*Given instruction*. Update the listing by replacing "dropdown" with "drop-down menu" and keep everything else unchanged. Omit the pictures from your answer.

(Recorded data)
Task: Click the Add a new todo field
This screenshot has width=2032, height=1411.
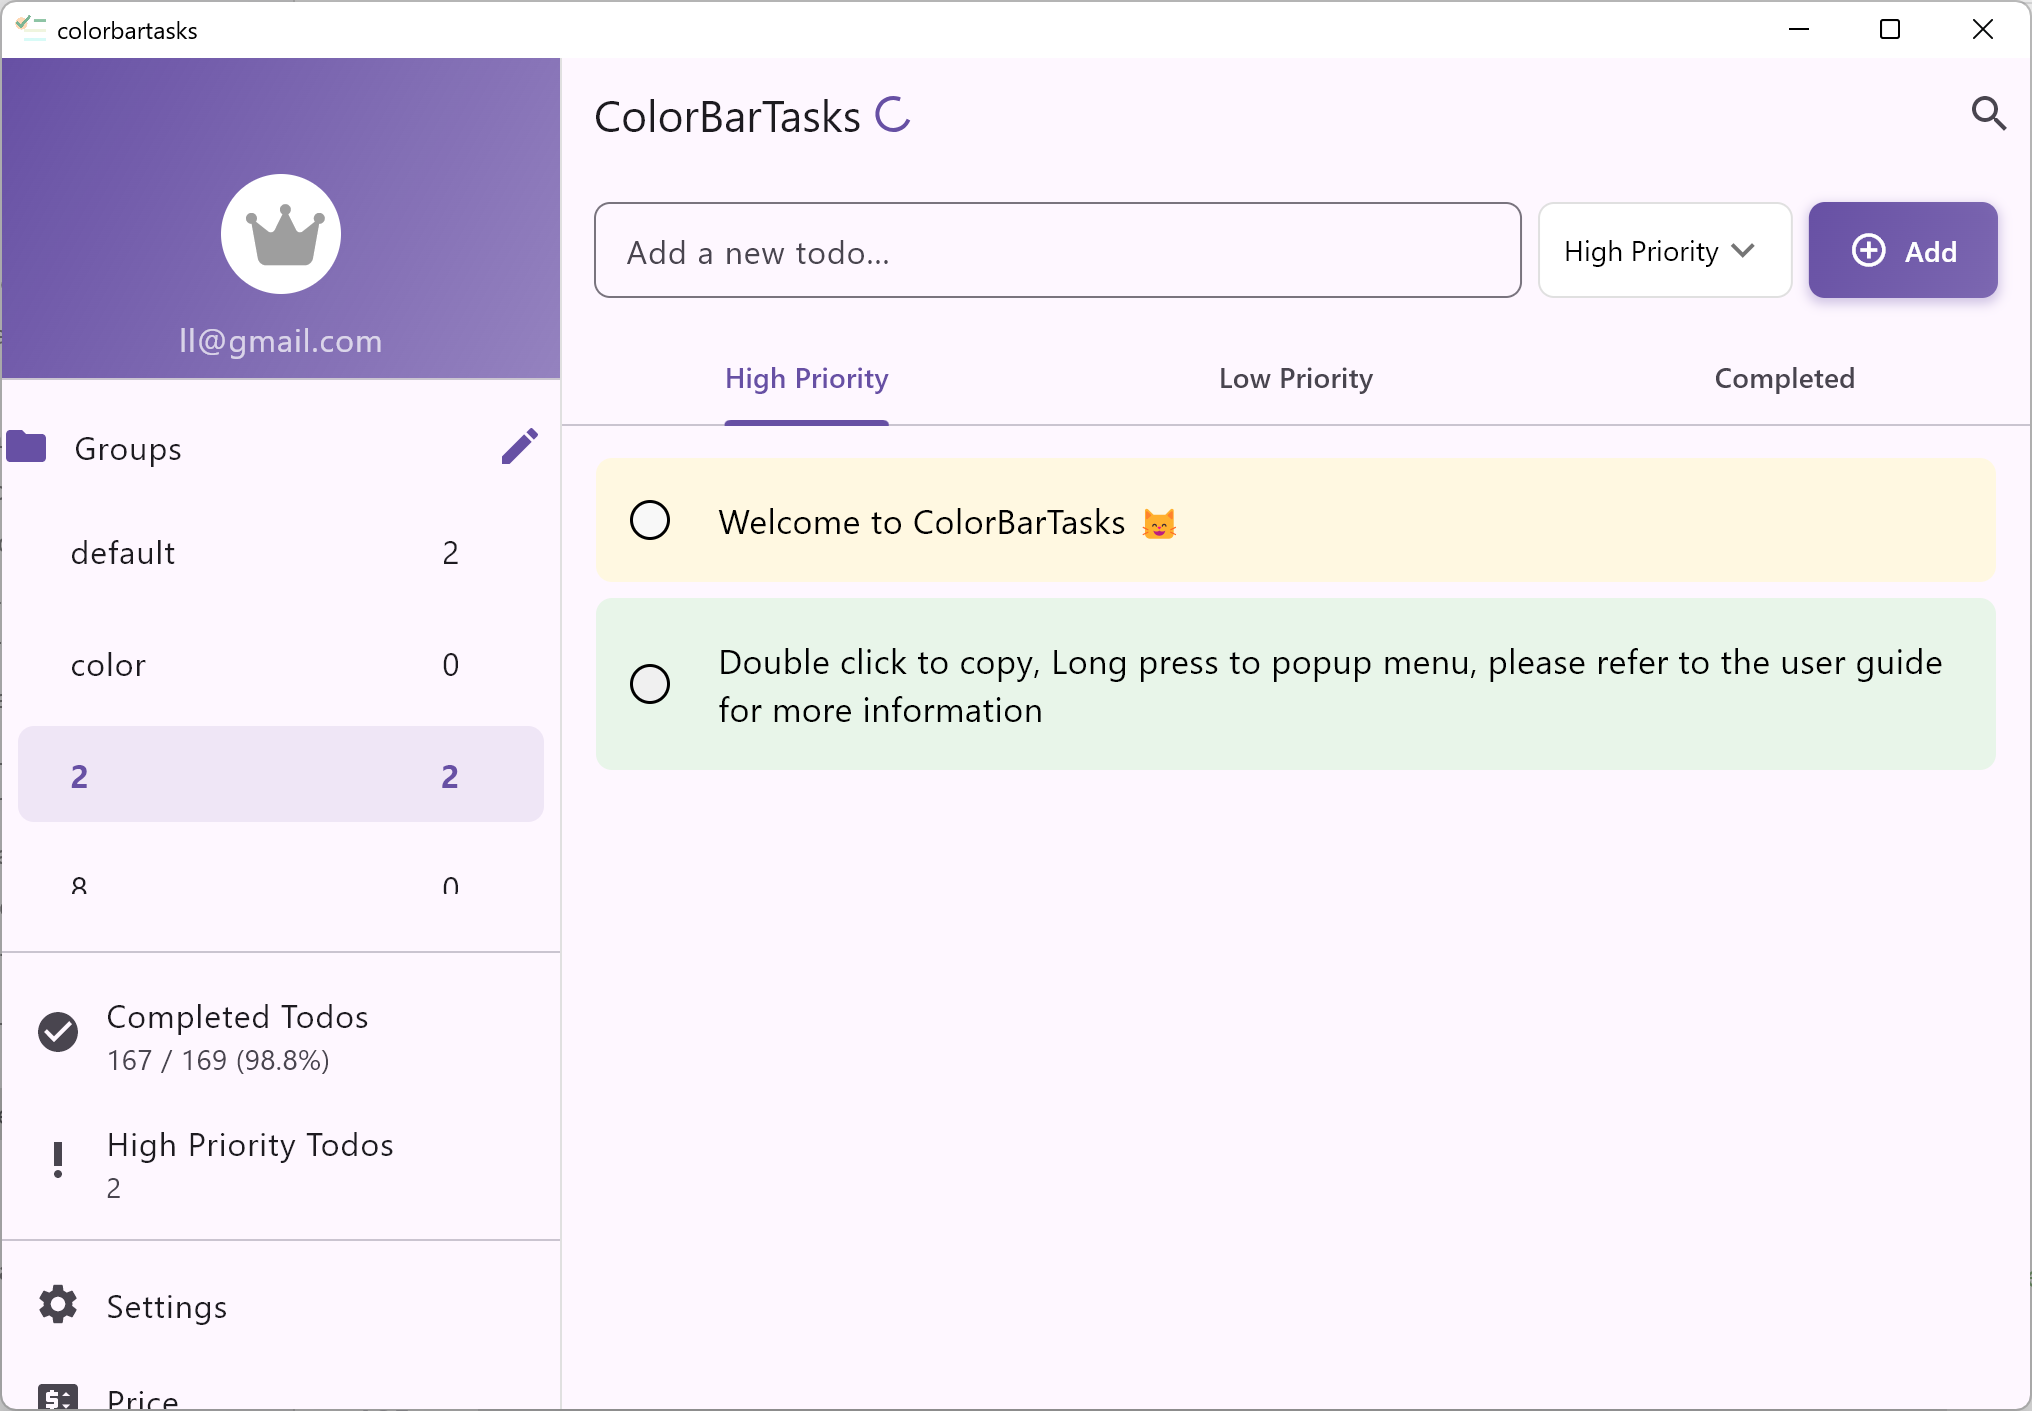Action: (1057, 251)
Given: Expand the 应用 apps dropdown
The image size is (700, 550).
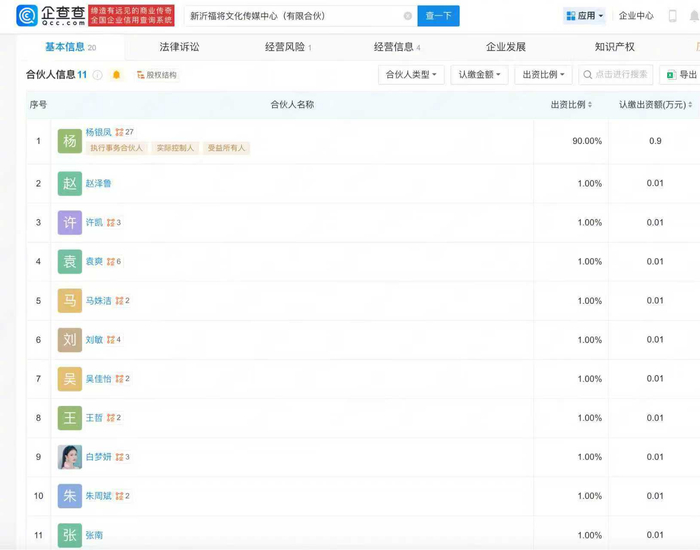Looking at the screenshot, I should [x=584, y=16].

*Task solution*.
Task: Click the Add a new todo field
This screenshot has width=2032, height=1411.
Action: (1057, 251)
Given: Expand the 应用 apps drop-down menu
The image size is (700, 550).
Looking at the screenshot, I should [x=584, y=16].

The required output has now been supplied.